--- EXTRACT PROVIDED ---

Writing Advice from Christine Nolfi, Amazon-bestselling author of The Passing Storm

Called “tautly plotted, expertly characterized, and genuinely riveting” by Publishers Weekly, Christine Nolfi’s The Passing Storm, tells the story of Rae Langdon, a 30-ish woman who struggles to work through a grief she never anticipated. With her father, Connor, she is tending to their Ohio farm when Rae is forced to give shelter from a brutal winter to a teenager named Quinn Galecki, whose parents threw him out of the house. Rae and Connor form an unexpected kinship with Quinn when it becomes clear they share a past that has not yet come to light. To finally move forward, Rae must confront those memories and also fight for Quinn, whose troubled parents have other plans in mind for their son.

Here’s what Christine had to say about her new book, writing suspense, and her experience publishing with Amazon—and that’s just the beginning.

Mark: Your books are often described as ‘heart-warming,’ and I can tell from reading The Passing Storm, you try to give your characters the benefit of a doubt. Still, you don’t shy away from life’s difficulties, touching on such topics as alcoholism, wanted and unwanted pregnancies, child abuse, grief and loneliness. As a writer, you seem to make a point of showing the reader dark clouds as well as their silver linings.  What would you say is the goal of your fiction? What message do you want readers to take away from this story?

Christine: I strive to create an immersive reading experience. Put the reader deep enough beneath a character’s skin, and it becomes virtually impossible to set the book aside until reaching the satisfying conclusion. Laughter, tears, pity, sadness, and ultimately, joy—if the reader doesn’t experience the gamut of emotions, why pick up a book in the first place?

---

**WHAT TO WORK ON**
1 – In the interview, which emotions does Christine list as the range a reader should experience?
2 – Copy the stretch of the interview from "Writing Advice from" through "for their son.".

--- DATA LINES ---

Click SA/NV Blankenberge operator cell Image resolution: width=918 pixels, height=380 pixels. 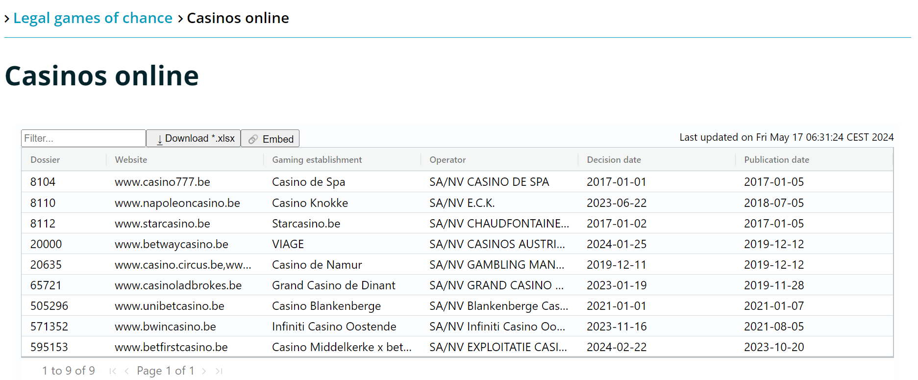tap(498, 306)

---

**PROBLEM SOLUTIONS**
1 – Laughter, tears, pity, sadness, and joy.

2 –
Writing Advice from Christine Nolfi, Amazon-bestselling author of The Passing Storm

Called “tautly plotted, expertly characterized, and genuinely riveting” by Publishers Weekly, Christine Nolfi’s The Passing Storm, tells the story of Rae Langdon, a 30-ish woman who struggles to work through a grief she never anticipated. With her father, Connor, she is tending to their Ohio farm when Rae is forced to give shelter from a brutal winter to a teenager named Quinn Galecki, whose parents threw him out of the house. Rae and Connor form an unexpected kinship with Quinn when it becomes clear they share a past that has not yet come to light. To finally move forward, Rae must confront those memories and also fight for Quinn, whose troubled parents have other plans in mind for their son.